We report a soybean gene co-expression network built with data from 1284 RNA-Seq experiments, which was used to identify important regulators, modules and to elucidate the fates of gene duplicates. Soybean (Glycine max (L.) Merr.) is one of the most important crops worldwide, constituting a major source of protein and edible oil. Gene co-expression networks (GCN) have been extensively used to study transcriptional regulation and evolution of genes and genomes. Here, we report a soybean GCN using 1284 publicly available RNA-Seq samples from 15 distinct tissues. We found modules that are differentially regulated in specific tissues, comprising processes such as photosynthesis, gluconeogenesis, lignin metabolism, and response to biotic stress. We identified transcription factors among intramodular hubs, which probably integrate different pathways and shape the transcriptional landscape in different conditions. The top hubs for each module tend to encode proteins with critical roles, such as succinate dehydrogenase and RNA polymerase subunits. Importantly, gene essentiality was strongly correlated with degree centrality and essential hubs were enriched in genes involved in nucleic acids metabolism and regulation of cell replication. Using a guilt-by-association approach, we predicted functions for 93 of 106 hubs without functional description in soybean. Most of the duplicated genes had different transcriptional profiles, supporting their functional divergence, although paralogs originating from whole-genome duplications (WGD) are more often preserved in the same module than those from other mechanisms. Together, our results highlight the importance of GCN analysis in unraveling key functional aspects of the soybean genome, in particular those associated with hub genes and WGD events.
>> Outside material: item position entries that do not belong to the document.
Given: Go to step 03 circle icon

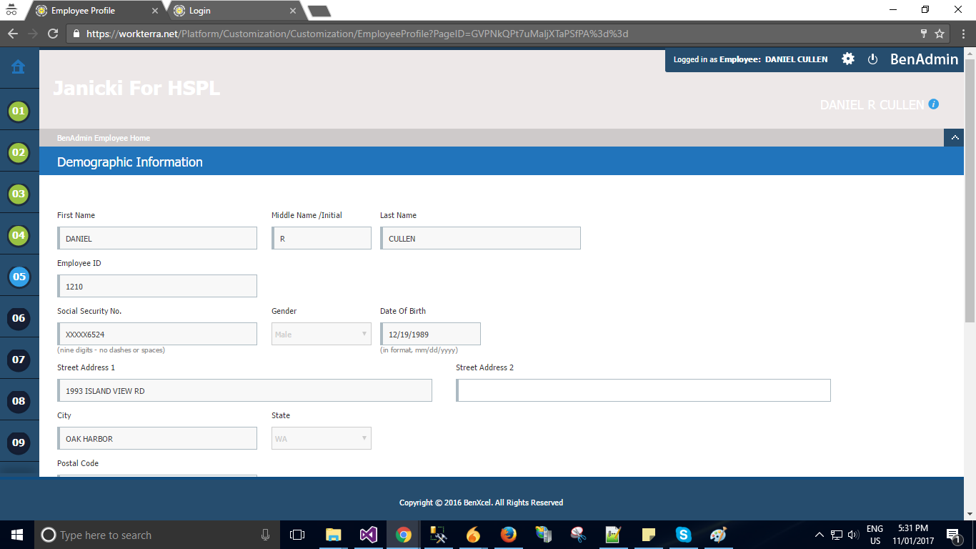Looking at the screenshot, I should coord(19,194).
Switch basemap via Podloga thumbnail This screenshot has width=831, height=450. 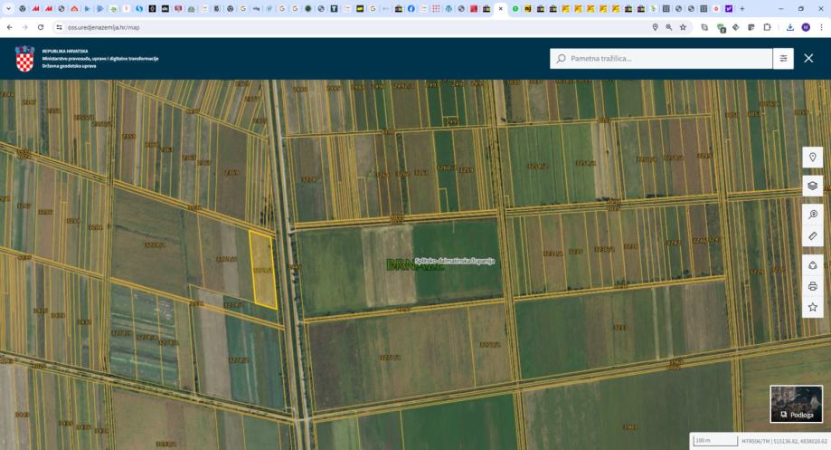pos(796,404)
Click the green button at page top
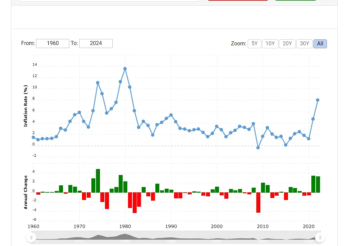The width and height of the screenshot is (364, 246). 295,0
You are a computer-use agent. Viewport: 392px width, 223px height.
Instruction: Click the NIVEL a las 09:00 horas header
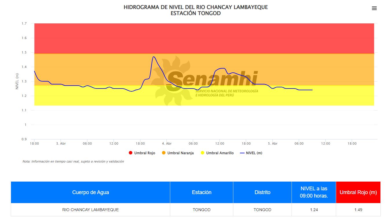point(314,192)
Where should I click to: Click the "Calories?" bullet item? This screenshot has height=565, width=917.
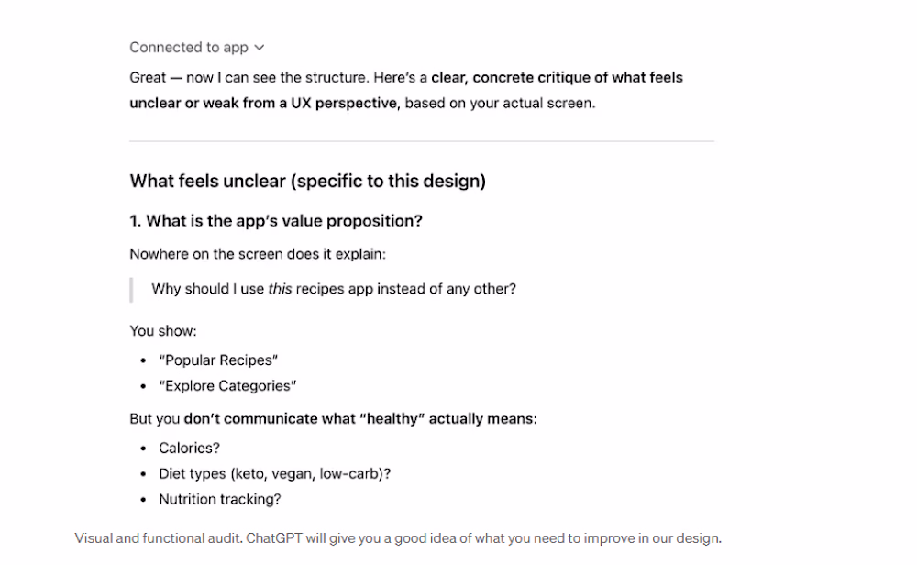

我们报告了一个基于 1284 个 RNA-Seq 实验数据构建的大豆基因共表达网络,该网络用于鉴定重要的调控因子、模块,并阐明基因重复的命运。大豆(Glycine max (L.) Merr.)是全球最重要的作物之一,是蛋白质和食用油的主要来源。基因共表达网络(GCN)已被广泛用于研究基因和基因组的转录调控和进化。在这里,我们报告了一个使用 15 种不同组织中 1284 个公开可用的 RNA-Seq 样本的大豆 GCN。我们发现了在特定组织中差异调节的模块,包括光合作用、糖异生、木质素代谢和对生物胁迫的反应等过程。我们在模块内的枢纽中鉴定出转录因子,它们可能整合不同的途径,并在不同条件下塑造转录景观。每个模块的顶级枢纽往往编码具有关键作用的蛋白质,如琥珀酸脱氢酶和 RNA 聚合酶亚基。重要的是,基因的必需性与度中心性强烈相关,而必需枢纽在参与核酸代谢和细胞复制调控的基因中富集。使用关联过失的方法,我们预测了 106 个大豆中没有功能描述的枢纽中的 93 个功能。大多数重复基因具有不同的转录谱,支持它们的功能分化,尽管来自全基因组复制(WGD)的旁系同源物比来自其他机制的旁系同源物更常保留在相同的模块中。总之,我们的结果强调了 GCN 分析在揭示大豆基因组关键功能方面的重要性,特别是那些与枢纽基因和 WGD 事件相关的功能。